I came away from the USA Memory Championship eager to find out how Ed and Lukas did it. Were these just extraordinary individuals, prodigies from the long tail of humanity’s bell curve, or was there something we could all learn from their talents? I was skeptical about them for the same reason I was skeptical about Tony Buzan. Any self-appointed guru who has earned himself a king’s ransom in the modern self-help racket is bound to perk up a journalist’s bullshit detector, and Buzan had set off every alarm bell I’ve got. I didn’t yet know enough to know whether he was selling hype or science, but his over-the-top packaging—a global education revolution!—certainly smacked of the former.
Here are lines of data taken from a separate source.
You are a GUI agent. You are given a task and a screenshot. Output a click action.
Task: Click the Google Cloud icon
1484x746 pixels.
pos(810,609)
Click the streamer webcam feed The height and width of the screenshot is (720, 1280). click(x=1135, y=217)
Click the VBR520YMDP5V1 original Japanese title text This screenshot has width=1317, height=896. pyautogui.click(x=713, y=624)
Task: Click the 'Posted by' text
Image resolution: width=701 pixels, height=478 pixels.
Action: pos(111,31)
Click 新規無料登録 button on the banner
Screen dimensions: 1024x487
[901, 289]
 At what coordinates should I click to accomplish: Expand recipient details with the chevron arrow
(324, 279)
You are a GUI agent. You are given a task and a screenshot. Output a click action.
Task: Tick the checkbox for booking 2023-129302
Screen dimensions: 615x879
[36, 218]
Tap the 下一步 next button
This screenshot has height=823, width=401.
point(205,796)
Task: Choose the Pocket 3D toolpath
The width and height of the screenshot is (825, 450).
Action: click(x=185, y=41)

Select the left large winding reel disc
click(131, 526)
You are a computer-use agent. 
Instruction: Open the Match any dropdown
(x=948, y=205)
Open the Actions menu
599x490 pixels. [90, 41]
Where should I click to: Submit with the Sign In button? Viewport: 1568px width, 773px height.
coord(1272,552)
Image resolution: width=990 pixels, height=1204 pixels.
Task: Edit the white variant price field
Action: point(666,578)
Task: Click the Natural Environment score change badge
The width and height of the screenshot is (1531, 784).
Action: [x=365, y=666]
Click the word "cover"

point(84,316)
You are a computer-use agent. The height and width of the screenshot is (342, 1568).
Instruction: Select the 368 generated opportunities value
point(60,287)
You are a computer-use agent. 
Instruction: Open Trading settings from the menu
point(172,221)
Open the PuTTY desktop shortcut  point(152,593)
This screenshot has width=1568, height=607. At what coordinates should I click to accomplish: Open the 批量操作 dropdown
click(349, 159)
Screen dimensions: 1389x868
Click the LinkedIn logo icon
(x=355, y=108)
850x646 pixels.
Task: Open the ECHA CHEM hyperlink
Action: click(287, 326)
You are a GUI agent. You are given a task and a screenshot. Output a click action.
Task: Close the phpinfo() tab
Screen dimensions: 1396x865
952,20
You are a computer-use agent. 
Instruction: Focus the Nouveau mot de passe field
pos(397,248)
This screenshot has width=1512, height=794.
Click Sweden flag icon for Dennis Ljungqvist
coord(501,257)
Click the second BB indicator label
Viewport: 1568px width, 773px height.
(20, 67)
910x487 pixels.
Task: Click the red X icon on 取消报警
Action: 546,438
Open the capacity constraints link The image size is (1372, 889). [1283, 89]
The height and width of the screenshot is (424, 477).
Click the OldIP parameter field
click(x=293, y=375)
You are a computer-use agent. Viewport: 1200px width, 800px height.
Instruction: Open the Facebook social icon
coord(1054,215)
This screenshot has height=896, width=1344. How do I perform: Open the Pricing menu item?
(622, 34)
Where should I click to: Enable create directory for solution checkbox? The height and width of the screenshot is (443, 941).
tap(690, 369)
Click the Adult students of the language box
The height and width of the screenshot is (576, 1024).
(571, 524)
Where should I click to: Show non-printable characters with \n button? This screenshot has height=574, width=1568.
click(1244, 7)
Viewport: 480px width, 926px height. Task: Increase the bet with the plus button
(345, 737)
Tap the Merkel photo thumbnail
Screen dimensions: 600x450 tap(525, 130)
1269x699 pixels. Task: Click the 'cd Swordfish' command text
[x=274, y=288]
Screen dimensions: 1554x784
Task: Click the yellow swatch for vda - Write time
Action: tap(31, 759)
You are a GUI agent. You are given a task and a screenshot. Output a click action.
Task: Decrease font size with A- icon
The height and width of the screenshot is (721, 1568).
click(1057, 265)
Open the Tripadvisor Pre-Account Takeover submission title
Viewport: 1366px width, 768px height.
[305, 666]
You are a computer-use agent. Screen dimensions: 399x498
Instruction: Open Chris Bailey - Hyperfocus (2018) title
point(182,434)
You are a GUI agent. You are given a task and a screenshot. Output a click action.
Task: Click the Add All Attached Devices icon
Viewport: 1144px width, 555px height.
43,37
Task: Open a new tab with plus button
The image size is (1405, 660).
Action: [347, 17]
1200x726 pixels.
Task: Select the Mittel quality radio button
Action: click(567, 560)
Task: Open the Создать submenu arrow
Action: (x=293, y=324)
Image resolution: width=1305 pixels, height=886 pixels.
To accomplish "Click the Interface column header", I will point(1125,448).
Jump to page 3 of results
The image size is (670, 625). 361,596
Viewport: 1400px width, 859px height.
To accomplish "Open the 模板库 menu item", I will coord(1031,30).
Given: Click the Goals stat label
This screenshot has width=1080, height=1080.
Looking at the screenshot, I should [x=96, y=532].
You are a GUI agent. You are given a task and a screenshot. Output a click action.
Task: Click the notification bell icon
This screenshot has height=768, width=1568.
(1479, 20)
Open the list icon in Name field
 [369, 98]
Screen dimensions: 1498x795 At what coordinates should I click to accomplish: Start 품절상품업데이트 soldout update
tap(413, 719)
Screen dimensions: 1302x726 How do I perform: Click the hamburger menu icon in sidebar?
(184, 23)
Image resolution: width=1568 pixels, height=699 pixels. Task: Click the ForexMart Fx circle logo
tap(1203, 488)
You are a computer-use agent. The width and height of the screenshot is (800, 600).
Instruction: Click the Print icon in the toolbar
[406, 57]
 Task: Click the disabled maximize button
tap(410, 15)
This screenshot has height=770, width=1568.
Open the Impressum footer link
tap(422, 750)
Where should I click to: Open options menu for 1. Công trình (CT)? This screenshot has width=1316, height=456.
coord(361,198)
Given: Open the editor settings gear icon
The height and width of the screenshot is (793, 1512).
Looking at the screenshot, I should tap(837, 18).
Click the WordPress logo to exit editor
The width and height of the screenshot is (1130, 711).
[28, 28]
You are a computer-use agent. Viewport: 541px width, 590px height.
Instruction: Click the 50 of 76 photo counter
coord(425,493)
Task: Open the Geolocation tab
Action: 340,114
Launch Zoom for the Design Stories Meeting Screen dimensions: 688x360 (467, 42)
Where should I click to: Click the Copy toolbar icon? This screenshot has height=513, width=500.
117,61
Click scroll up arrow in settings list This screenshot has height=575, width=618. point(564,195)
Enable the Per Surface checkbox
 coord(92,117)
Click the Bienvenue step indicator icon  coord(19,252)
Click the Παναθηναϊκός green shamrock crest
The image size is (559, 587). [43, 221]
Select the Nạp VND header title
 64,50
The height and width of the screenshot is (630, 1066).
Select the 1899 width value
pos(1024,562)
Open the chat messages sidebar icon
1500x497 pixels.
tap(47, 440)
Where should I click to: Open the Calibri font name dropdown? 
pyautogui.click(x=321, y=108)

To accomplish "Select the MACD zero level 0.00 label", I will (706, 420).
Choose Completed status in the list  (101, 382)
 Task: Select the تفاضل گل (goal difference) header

Was it really true that anyone could learn to quickly memorize huge quantities of information? Anyone? I was willing to believe Buzan when he said there were techniques that one could learn to marginally improve one’s memory around the edges, but I didn’t fully believe him (or Ed) when he said that any schmo off the street could learn to memorize entire decks of playing cards or thousands of binary digits. The alternate explanation just seemed a whole lot more plausible: that Ed and his colleagues had some freakish innate talent that was the mental equivalent of André the Giant’s height or Usain Bolt’s legs.

Indeed, much of what’s been written about memory improvement by self-help gurus is tainted by hucksterism. When I checked out the self-help aisle at my local Barnes & Noble, I found stacks of books making fevered claims that they could teach me how to never forget a telephone number or date or develop instant recall. One book even pronounced that it could show me how to use the other 90 percent of my brain, which is one of those pseudoscientific clichés that makes about as much sense as saying I could be taught to use the other 90 percent of my hand.

But memory improvement has also long been investigated by people whose relationships to the subject are less obviously profitable and whose claims are inspected by peer review. Academic psychologists have been interested in expanding our native memory capacities ever since Hermann Ebbinghaus first brought the study of memory into the laboratory in the 1870s.